Speeding has been a problem statewide on roads that are emptier than normal, causing a great deal of accidents on the roads. The Mystic/Tobin has been no different as speeds have increased due to the lack of what was normal bumper to bumper congestion. Even so, those increased speeds are beginning to ease up as more people head to work and the Bridge becomes more utilized by commuters.
“The largest change in speeds occurred during what are traditionally considered the Peak Commuting times (AM Peak= 6-9am; PM Peak = 3-7pm),” read a report from MassDOT that came out this week. “During these times the peak difference in average speeds experienced were 40% for the afternoon Peak in May and 23 percent for the morning in April. During the off peak afternoon and evening non peak times the average increase in speeds were around 6-10 percent greater than last year.
“The largest change in speed is seen in the average speed simply because this is the area where the largest increase can occur,” it continued. “During the peak hours vehicle speeds are significantly lower than free flow speeds and due to the decrease in volumes, free flow speeds are able to be achieved during more times throughout the day.”

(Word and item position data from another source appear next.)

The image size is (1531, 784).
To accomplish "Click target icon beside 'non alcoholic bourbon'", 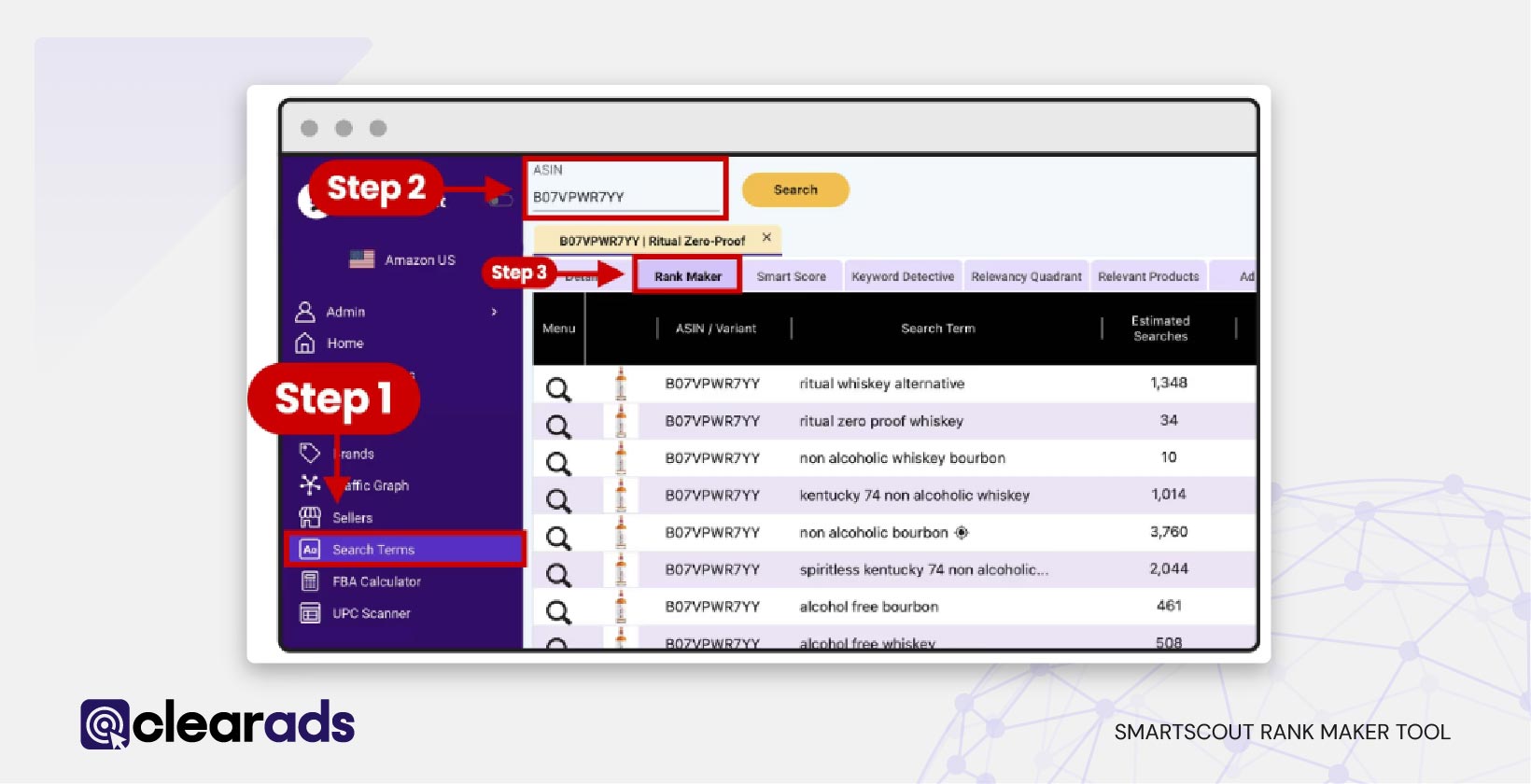I will [962, 533].
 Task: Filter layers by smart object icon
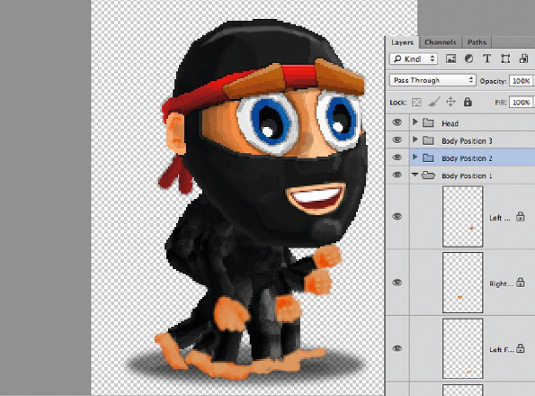[x=523, y=59]
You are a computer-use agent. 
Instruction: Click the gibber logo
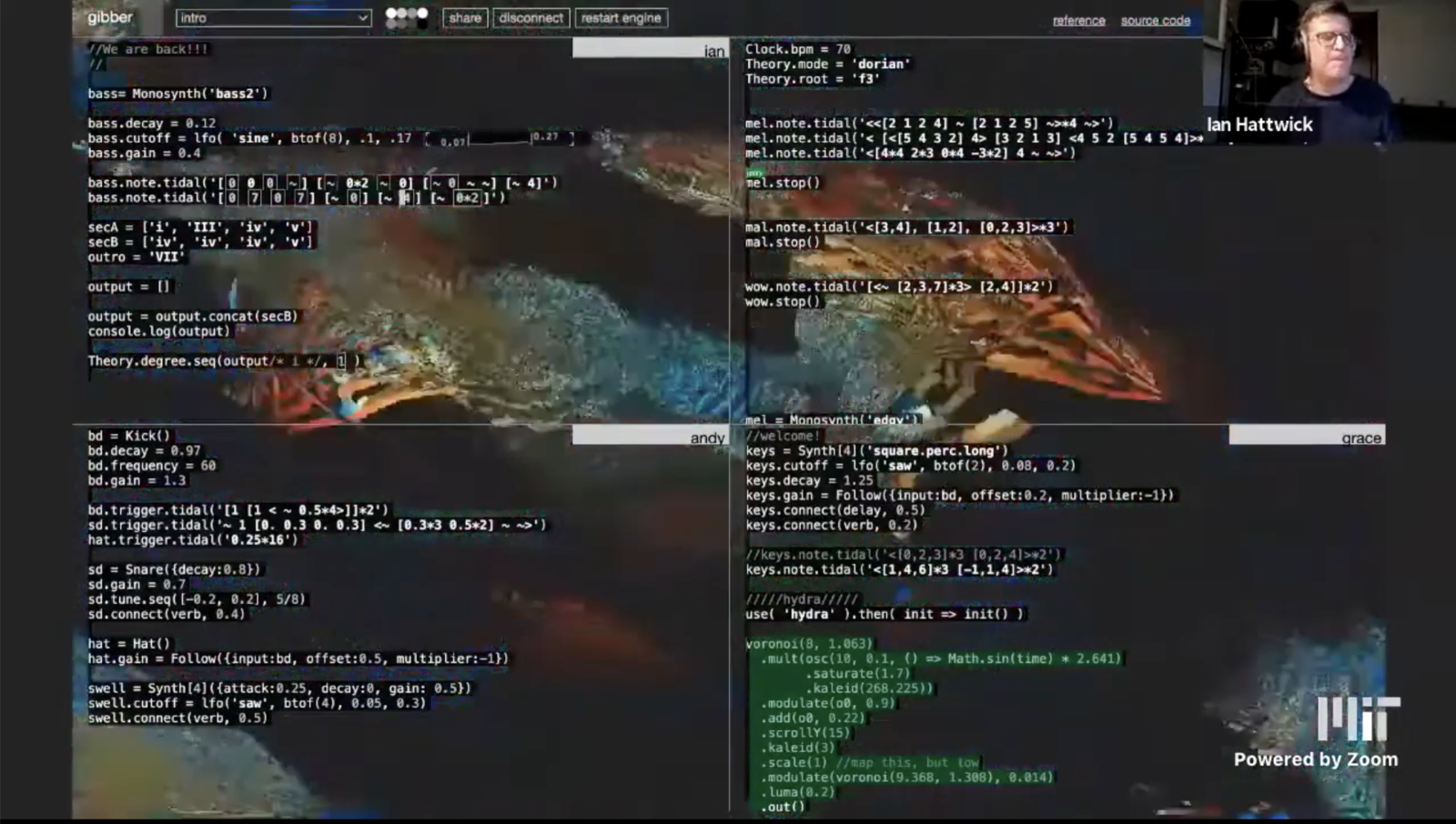[x=110, y=17]
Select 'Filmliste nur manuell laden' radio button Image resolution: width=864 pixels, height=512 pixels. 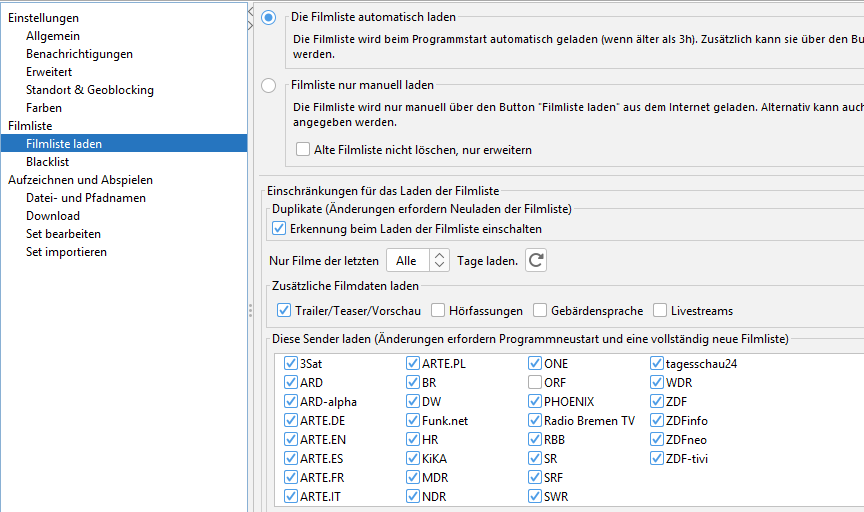[268, 86]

According to that data, on the Tobin, speeds in April increased the most in the afternoons, with speeds up by more than 200 percent between 3-6 p.m. on average. The highest was at 5 p.m. on the northbound, with a 264 percent increase in speeds. The morning speeds in April were relatively small gains in comparison on the Northbound side. However, on the southbound side, speeds inbound in April were up significantly between 5 a.m. and 2 p.m. The largest increases were between 7 a.m. to 10 a.m. At 8 a.m., speeds were up 88 percent in April.
In May, northbound speeds in the afternoon had increased even more from noon to 8 p.m. The largest increases were at 4 p.m. when speeds in May were up 277 percent over last year at the same time. In general, speeds northbound in May were up more than 200 percent between 3 p.m. and 7 p.m. over last year.
That was a little different in the mornings, though.
Speeds southbound in the mornings began to slow down from April, a little bit, though 8 a.m. still had an 87 percent increase in speed over last year. However, compared to April, May’s numbers are consolidated southbound in the mornings, with increased speeds just within a three-hour window rather than many hours.
MassDOT used the RITIS platform to gather the speed data while also collecting data on traffic volumes, which also remain down significantly. They will continue to monitor and publish the data as things continue.